→ Your assignment:
I'd like the records transcribed exactly, leaving the images out.

→ Records shown:

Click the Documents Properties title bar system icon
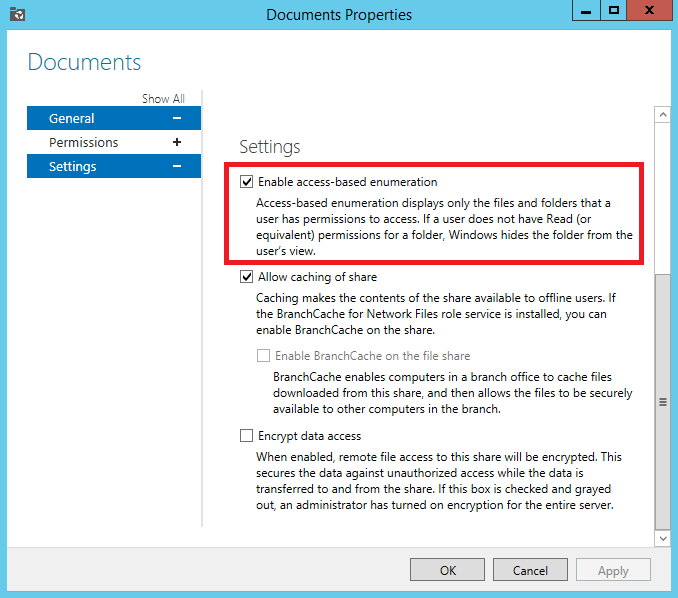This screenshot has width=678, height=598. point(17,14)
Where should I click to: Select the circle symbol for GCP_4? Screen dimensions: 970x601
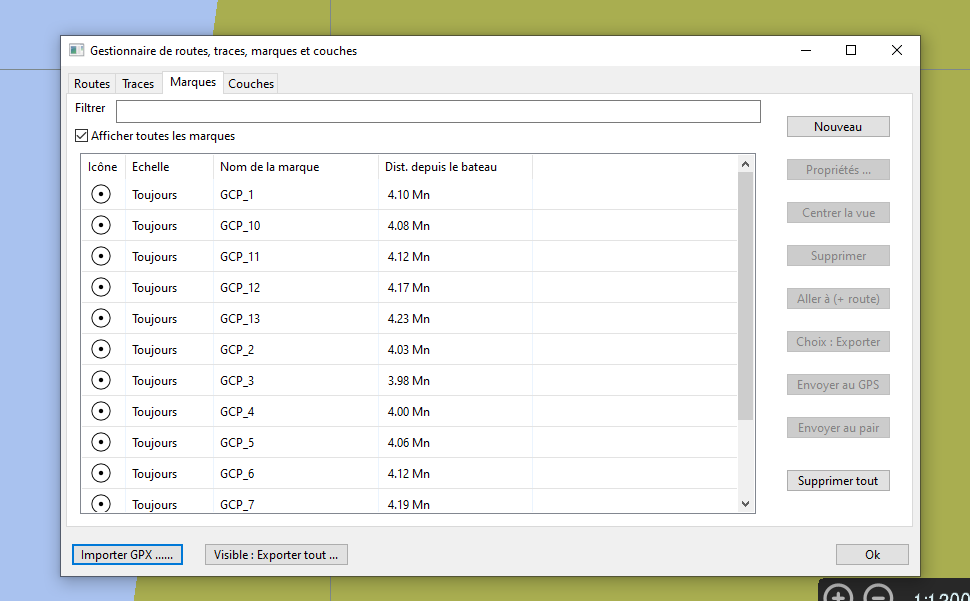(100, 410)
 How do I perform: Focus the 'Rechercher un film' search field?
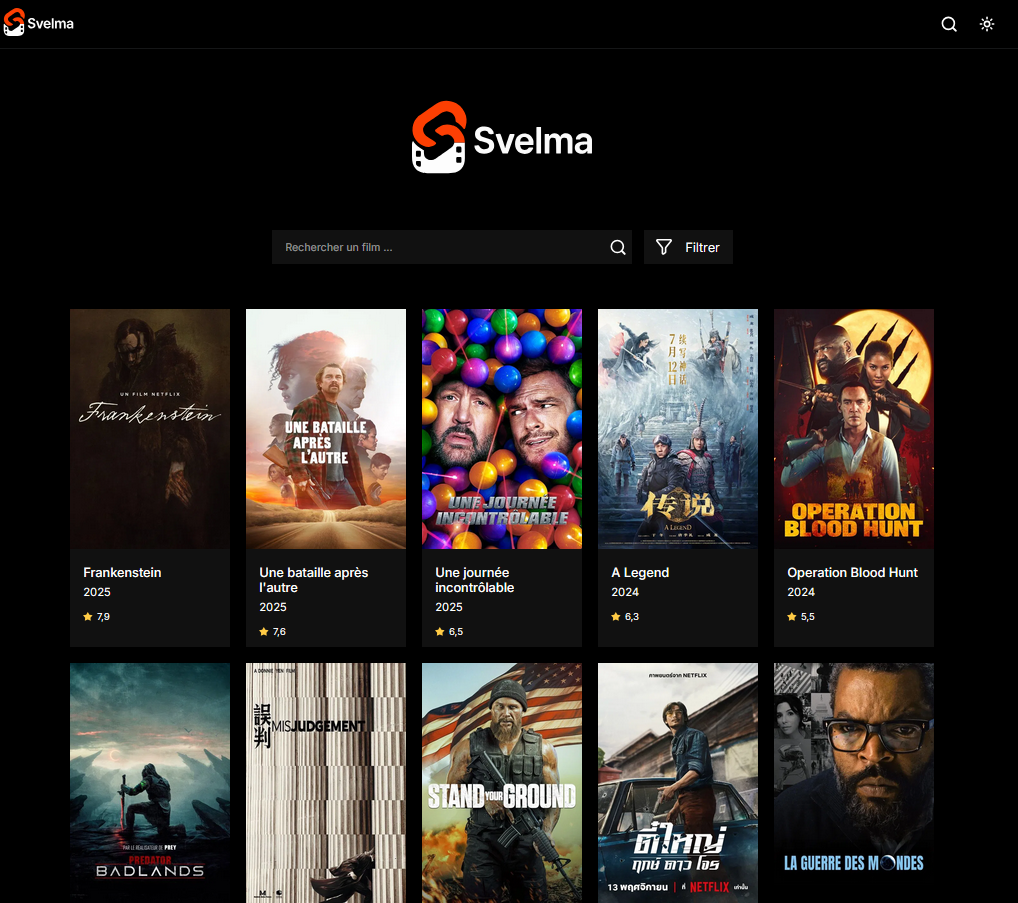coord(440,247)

→ Solution:
Click the Documents Properties title bar system icon
This screenshot has width=678, height=598. point(17,14)
Where should I click to: Select the circle symbol for GCP_4? Screen dimensions: 970x601
(100, 410)
 How do I perform: Focus the 'Rechercher un film' search field?
coord(440,247)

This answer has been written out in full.